Ask an anthropologist if this is true.

You’re effectively just saying that whatever the status quo is right now, that’s what we naturally gravitate towards.

I think that we would get back to “organized society”, yes. But for different reasons. (Basically: more population density leads to agriculture which leads to food stores which leads to a ruling class that can hoard the food stores which leads to things that can be raided (what’s there to be steal from hunter-gatherers except for slaves?) which leads to competition, and so on.)


>From day one, [human] life has been about sticking together to accomplish more than the sum of our parts.

Please explain warring tribes and city states.


>all of society is based on the premise of building it when it didn't exist yet. Just the same we can create our belonging, and that's the scary part.

I definitely agree with this. I love process of creating, forming something. After it is created, it loses all its charm and becomes something to get rid of.


> It's just the law of nature.

Not really, societies aren't natural because they are human constructs.


> Agriculture is a precondition for a society divided into classes (for social, not practical reasons).

I would completely reverse this... a society divided into classes is a precondition for agricultural society (for practical, not social reasons).

In the period of early civilization, convincing people to work 16 hours in the fields or in the mines is very difficult if they have any other viable option, including migrant hunter/gathering. Therefore, it is necessary to create a class of people that have no other viable options, either by slavery or other forms of inequality. The social structures surrounding inequality evolved as a method of maintaining this practical class stratification.


> Want a society with 20-hour work weeks? Cool. Go build one. Nobody is stopping you, and if it's wildly successful then others will very quickly copy it. This is a very easy thing. Actually from this angle I don't even see the point of the article.

In reality, there have been many societies with 20-hour workweeks (many hunter-gatherer societies) and many of them were wildly successful, as measured by the health and self-reported happiness of their members. But someone did in fact stop them.

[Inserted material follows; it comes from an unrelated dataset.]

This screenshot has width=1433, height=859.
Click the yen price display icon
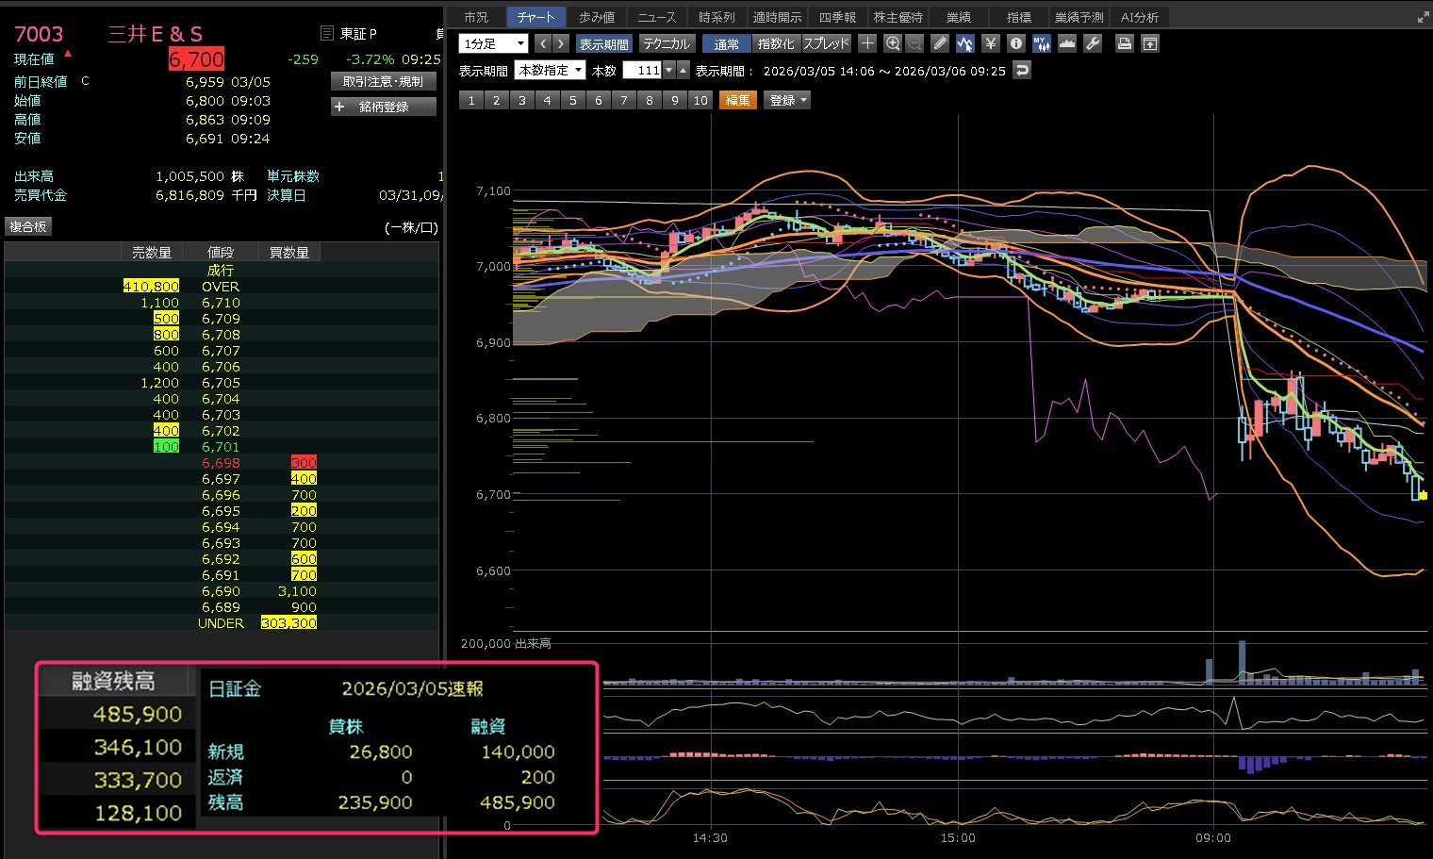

If you try to set up a hunter-gatherer society with 20-hour workweeks in, say, Iowa, I guarantee you that someone will be stopping you in short order. There's plenty of grass seeds to gather and a certain amount of game to hunt, but you will inevitably come into land-use conflict with the other people nearby. Even if you are one of the tiny minority of people so rich as to be able to buy up a large chunk of central Iowa as a reserve for this purpose, you're likely to be prosecuted for permitting noxious weeds on your property, sued for allowing Roundup Ready soy to cross-pollinate onto your property, quite likely arrested for marrying your daughter off at 12, and perhaps committed to a mental institution.

(And then there's the difficulty of changing the culture of a group of people. Most utopian communities fail, because inventing a culture is difficult. People start with an existing culture and judge everything according to it. We don't even know what beliefs you'd need to adopt to live successfully as a hunter-gatherer, to say nothing of the knowledge.)

Wherever you go, you have to contend with the existing norms, laws, and resource allocations. You need a certain amount of natural resources to survive. The areas most richly endowed with natural resources are also richly endowed with groups of people who value their exclusive access to those resources and are willing to fight, or request others to fight, to preserve that exclusive access.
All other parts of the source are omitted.